• [Work item]
Check each line of the records for "value"; collect those that have it.

[Stored records]
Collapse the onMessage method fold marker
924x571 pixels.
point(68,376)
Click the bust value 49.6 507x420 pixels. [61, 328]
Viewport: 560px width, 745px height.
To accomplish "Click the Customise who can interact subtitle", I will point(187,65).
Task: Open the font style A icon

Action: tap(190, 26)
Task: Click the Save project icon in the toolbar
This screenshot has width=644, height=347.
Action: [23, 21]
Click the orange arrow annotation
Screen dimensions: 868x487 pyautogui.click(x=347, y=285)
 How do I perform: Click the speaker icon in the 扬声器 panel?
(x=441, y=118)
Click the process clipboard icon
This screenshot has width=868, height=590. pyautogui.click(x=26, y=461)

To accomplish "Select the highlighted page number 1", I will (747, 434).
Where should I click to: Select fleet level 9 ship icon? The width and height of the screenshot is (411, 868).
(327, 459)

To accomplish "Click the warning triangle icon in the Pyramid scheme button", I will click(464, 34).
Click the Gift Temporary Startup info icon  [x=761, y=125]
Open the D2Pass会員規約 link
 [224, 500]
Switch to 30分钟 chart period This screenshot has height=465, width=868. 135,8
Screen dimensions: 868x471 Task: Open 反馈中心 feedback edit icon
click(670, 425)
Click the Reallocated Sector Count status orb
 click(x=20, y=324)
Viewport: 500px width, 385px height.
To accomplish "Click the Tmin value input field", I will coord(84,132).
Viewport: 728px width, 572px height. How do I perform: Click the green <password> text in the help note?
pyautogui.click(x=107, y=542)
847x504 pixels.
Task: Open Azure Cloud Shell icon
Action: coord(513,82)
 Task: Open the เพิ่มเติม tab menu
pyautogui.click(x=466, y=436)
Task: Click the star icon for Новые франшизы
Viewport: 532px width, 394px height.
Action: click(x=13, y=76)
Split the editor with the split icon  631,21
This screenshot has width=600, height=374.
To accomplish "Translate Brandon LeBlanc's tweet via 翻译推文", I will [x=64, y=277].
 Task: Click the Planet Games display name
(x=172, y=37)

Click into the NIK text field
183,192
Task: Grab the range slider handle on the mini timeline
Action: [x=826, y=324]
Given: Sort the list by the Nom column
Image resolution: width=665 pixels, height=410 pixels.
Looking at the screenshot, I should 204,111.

• [Completed task]
Click the bust value 49.6 507x420 pixels. [61, 328]
To accomplish "Click the Tmin value input field", I will coord(84,132).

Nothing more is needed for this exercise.